:: STORED DATA ::

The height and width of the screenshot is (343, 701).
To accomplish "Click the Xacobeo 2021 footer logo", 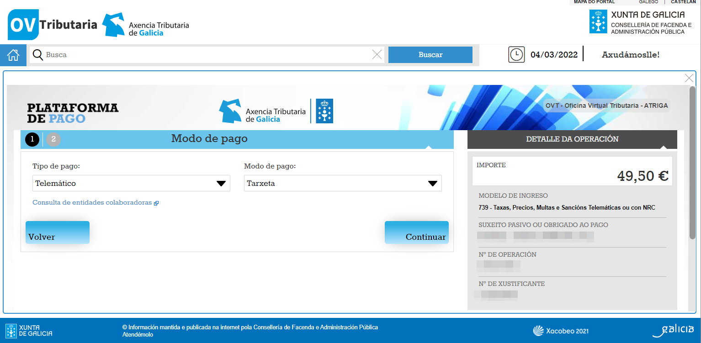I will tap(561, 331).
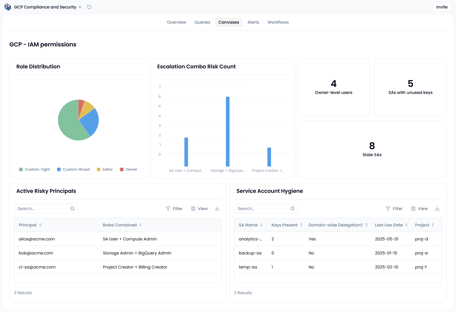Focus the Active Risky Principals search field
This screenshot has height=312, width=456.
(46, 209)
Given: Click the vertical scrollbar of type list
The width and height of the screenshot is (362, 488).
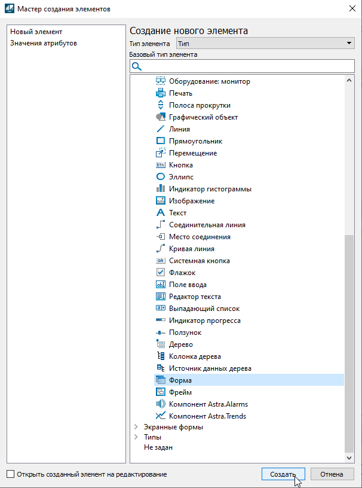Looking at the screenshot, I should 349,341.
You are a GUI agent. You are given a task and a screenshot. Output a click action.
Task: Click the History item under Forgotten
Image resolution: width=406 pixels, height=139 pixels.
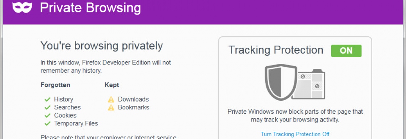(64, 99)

:::
:: STORED DATA ::

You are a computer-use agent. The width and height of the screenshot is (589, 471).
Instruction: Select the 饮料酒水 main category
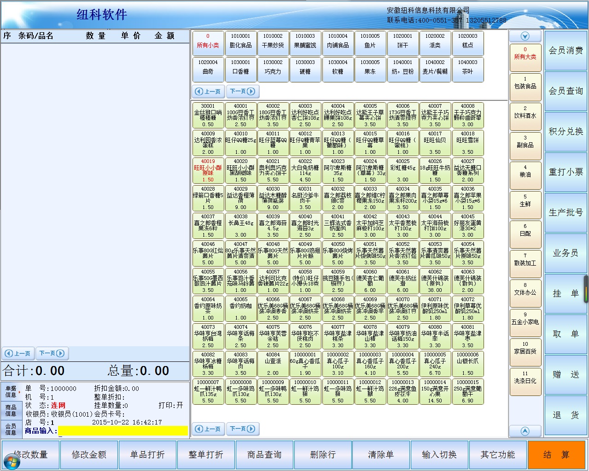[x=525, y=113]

:::

WHAT YOU WILL DO: Each line above that falls between the line with "Given: Click the" and the line with "You are a GUI" should be printed exactly, together with those two lines, but the pictures should not.

PROBLEM SOLUTION:
Given: Click the vertical scrollbar of type list
The width and height of the screenshot is (362, 488).
Looking at the screenshot, I should 349,341.
You are a GUI agent. You are given a task and a screenshot. Output a click action.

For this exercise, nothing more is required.